● **EXERCISE DETAILS**
The needed output is the run of lines below from the one containing "Where should I" through the one containing "Click the Goal Planner target icon", copied exactly and free of pictures.

● **RECORDED INFORMATION**

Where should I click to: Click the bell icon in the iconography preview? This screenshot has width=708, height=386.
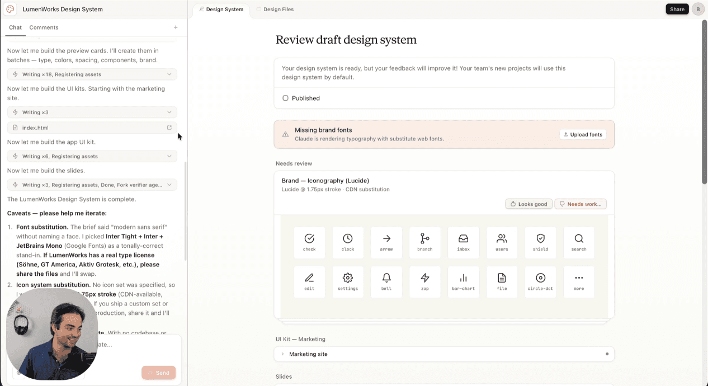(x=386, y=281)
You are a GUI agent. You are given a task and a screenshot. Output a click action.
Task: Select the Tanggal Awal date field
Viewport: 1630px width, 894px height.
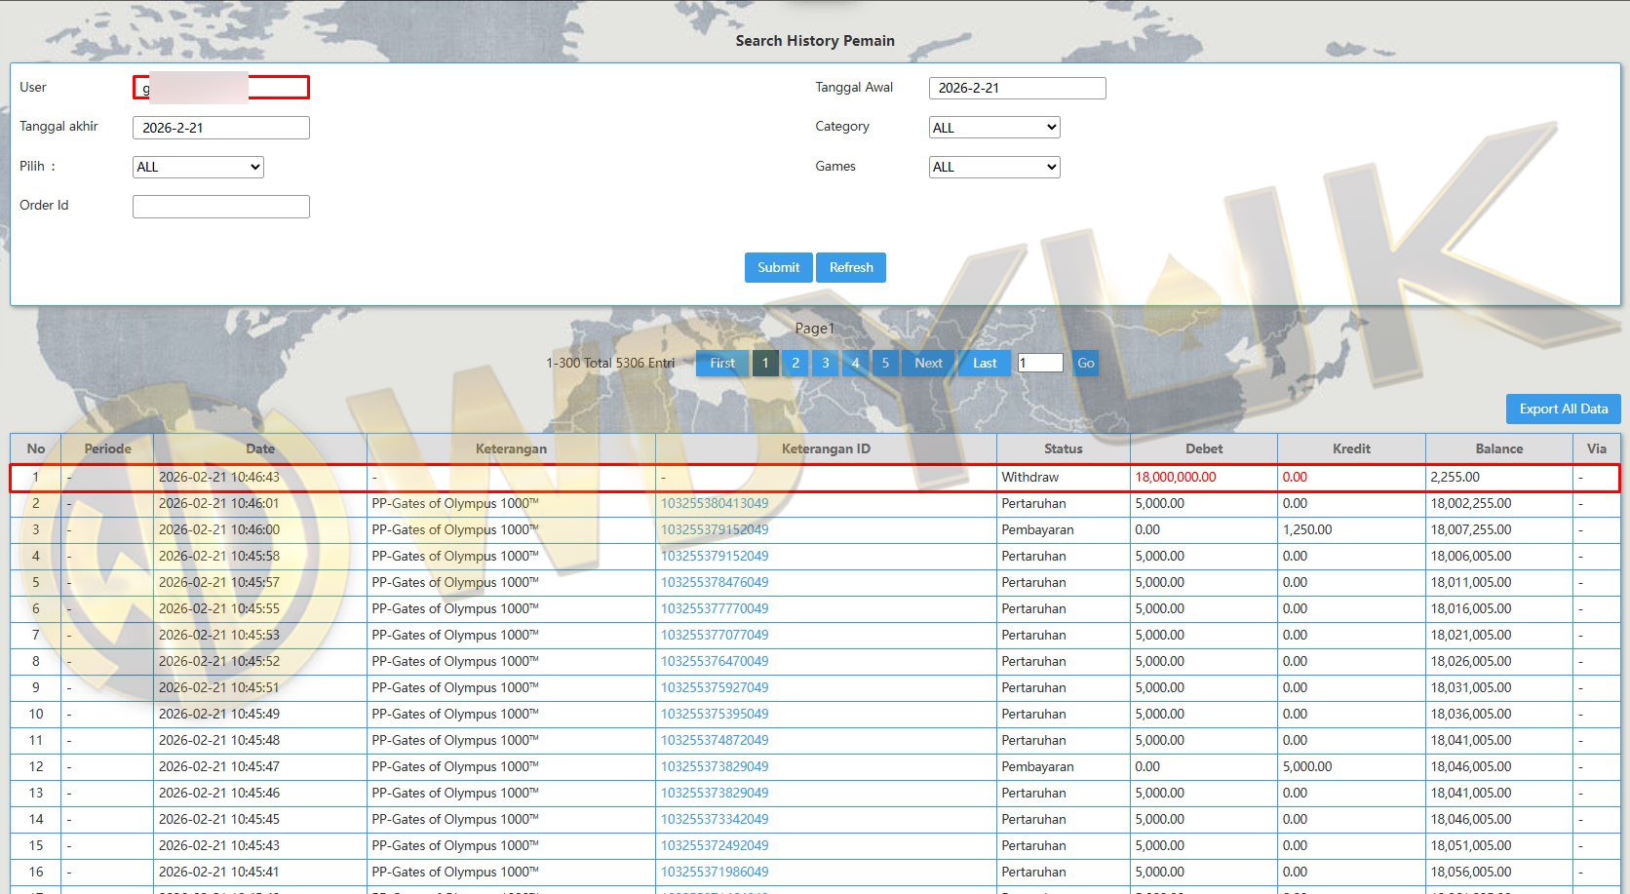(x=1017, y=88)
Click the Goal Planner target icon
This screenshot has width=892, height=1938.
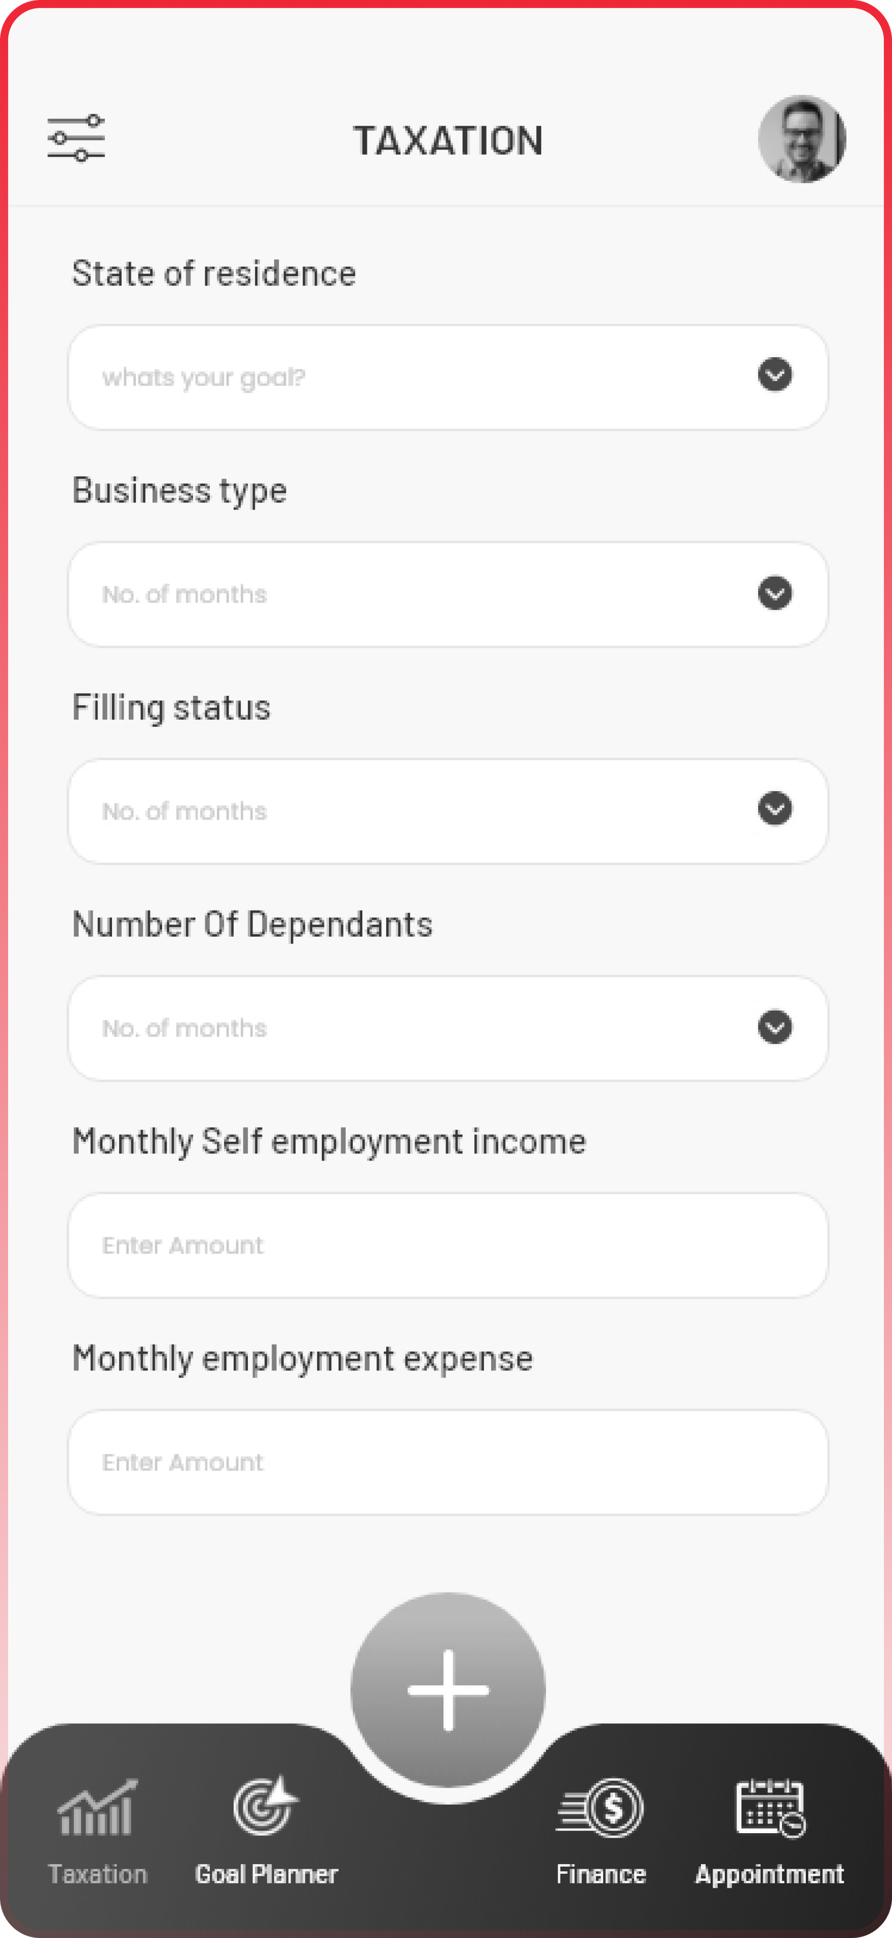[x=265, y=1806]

==

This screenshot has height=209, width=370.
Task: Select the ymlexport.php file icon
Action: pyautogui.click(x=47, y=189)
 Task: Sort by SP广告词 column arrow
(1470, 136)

● **RESULT FOR THIS TASK**
Where should I click to: Click the bell icon in the iconography preview? This screenshot has width=708, height=386.
(x=386, y=281)
You are a GUI agent. You are given a task and a screenshot. Output a click action.
Task: Select the Tanggal Awal date field
Viewport: 1630px width, 894px height.
(x=1017, y=88)
Click the Goal Planner target icon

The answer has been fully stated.